E.g., the NDNS survey (national diet and nutrition survey).
Strengths:
- quick, easy, inexpensive
- no follow up required
- can show association between variables
Limitations:
- unable to infer cause and effect relationship
Describe case control study, including strengths and limitations.
Examines exposure and outcome in a group that has the outcome of interest, e.g., cancer, compared to a group that do not have the outcome.
Strength:
- useful in establishing the aetiology of rare diseases
- useful in studying diseases with a long latent period
- allows multiple risk factors to be investigates
- no follow up required
Limitations:
- not useful when establishing rare causes of disease
- prone to multiple bias
- unable to infer cause/effect relationship
Describe cohort study, including strengths and limitations, and an example of a cohort study.

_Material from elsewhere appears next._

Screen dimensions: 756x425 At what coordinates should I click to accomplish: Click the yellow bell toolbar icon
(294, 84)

Cohort studies follow a group of people (the cohort) over a long period of time, with consistent monitoring to investigate the relationship between exposure and outcomes within a population.
Can be retrospective or prospective.
E.g., The EPIC (European prospective investigation into cancer) Norfolk study.
Strengths:
- useful when investigating rare exposures
- can infer a cause and effect relationship
- allows the study of multiple exposures on different outcomes
Limitations:
- not useful when investigating rare diseases
- time consuming and expensive
- labour intensive
- high drop out rate
Describe experimental study, including its strengths and weaknesses.

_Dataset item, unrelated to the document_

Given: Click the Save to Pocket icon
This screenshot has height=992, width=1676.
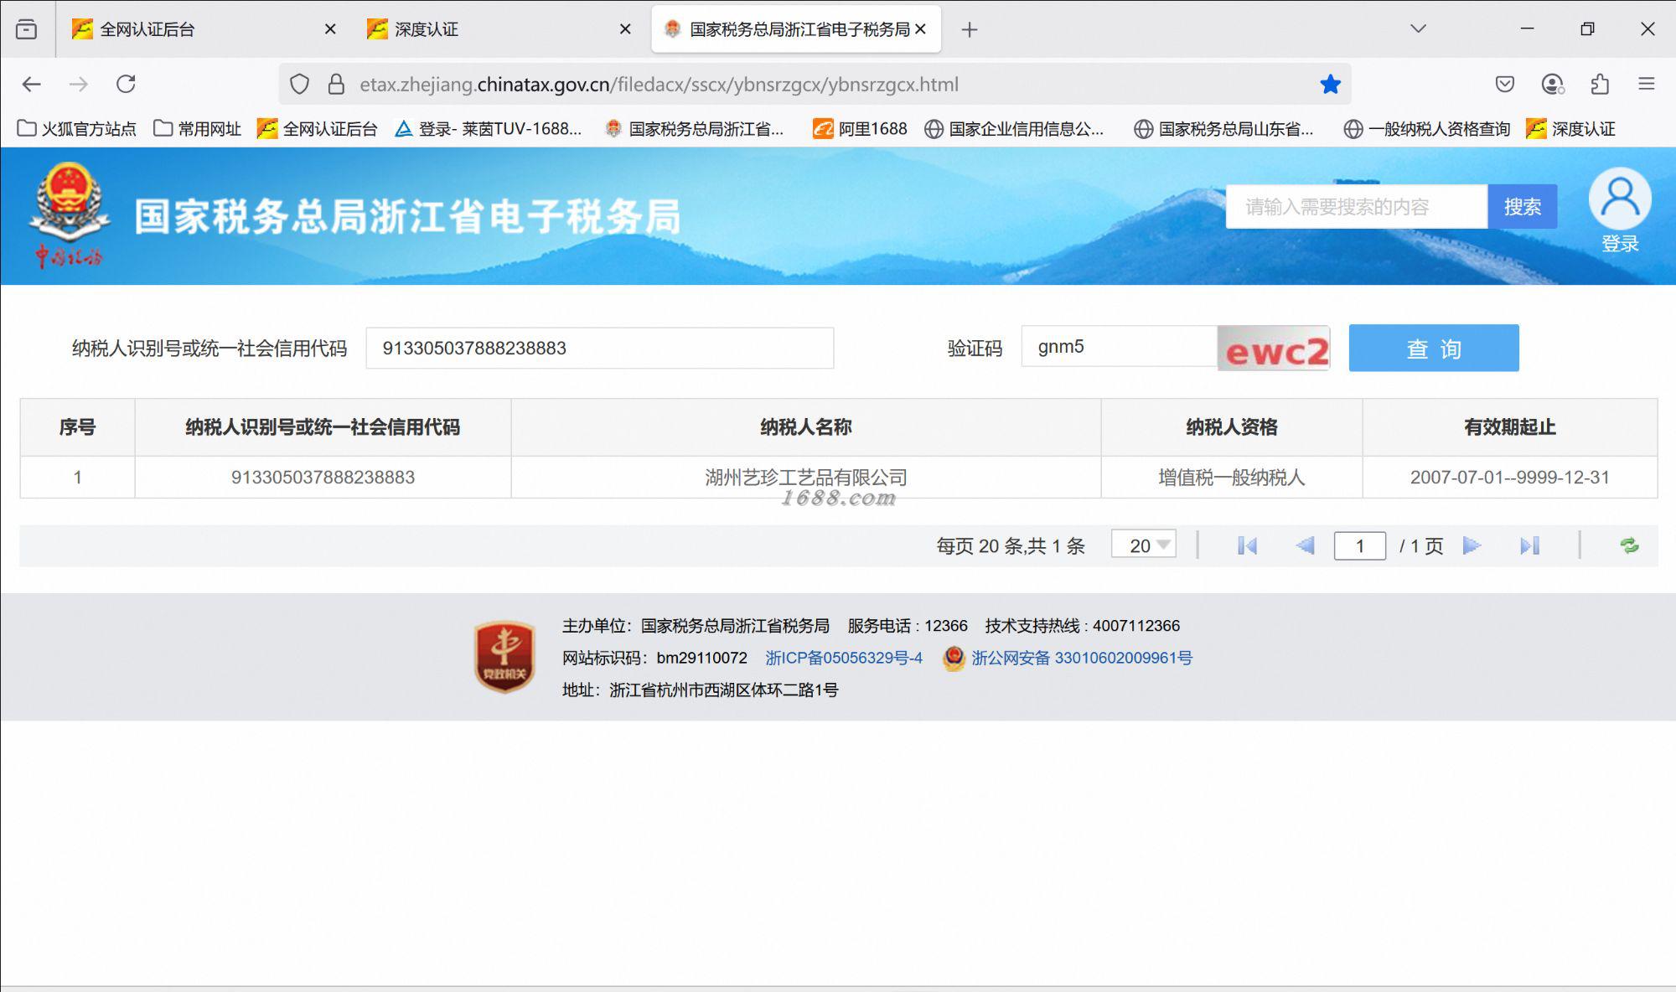Looking at the screenshot, I should [x=1505, y=84].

Experimental study is designed to test whether a group of people deliberately exposed to a variable have a different outcome to a group not exposed to a variable.
Experimental study can be carried out at individual or population level.
In randomised control trials (RCT) people are randomly assigned to either the case or control group. The case group are exposed to a variable, the control group are given a placebo. Differences in outcomes between the two groups are measured and considered attributed to the intervention.
Strengths:
- gold standard of determining cause/effect relationship between two variables
- little chance of bias
- little chance of confounding variables
Limitations:
- ethical limitations
- results may not be applicable to real life setting
- time consuming and expensive
Describe relative risk, including how you would calculate relative risk and how results are interpreted.
Relative risk (RR) compares the risk of a health event in one group, compared to the risk of that health event in another group.
RR =
risk of disease in group of primary interest (exposed group) / risk of disease in comparison group (non-exposed group)
risk of disease in exp. group = no. of cases of disease / total in exp. group
risk of disease in non exp. group = no. disease cases / total in non exp. group
RR 1.0 = equal risk between the two groups
RR > 1.0 = exposure increases risk of disease
RR < 1.0 = exposure may be protective against disease
If the RR is 5.34, you subtract 1.0 (as this is equal risk) so the result would be:
exposure increases risk by 434%.
Describe odds ratio, including how you would calculate OR and how results are interpreted.
Odds ratio represents the odds that an exposure will result in an outcome, compared to the odds of the outcome occurring without the exposure.
Case group (exposed) and control group (unexposed) are divided into disease and no disease group.
OR = exposed with disease (A) x unexposed no disease (D) / (exposed no disease (B) x unexposed no disease (C).
A x D / B x C = OR
OR 1.0 = odds of outcome are equal for the exposed and unexposed group
OR > 1.0 = increased risk of the outcome in the exposed group
OR < 1.0 = decreased risk of outcome in the unexposed group (exposure could be a protective factor).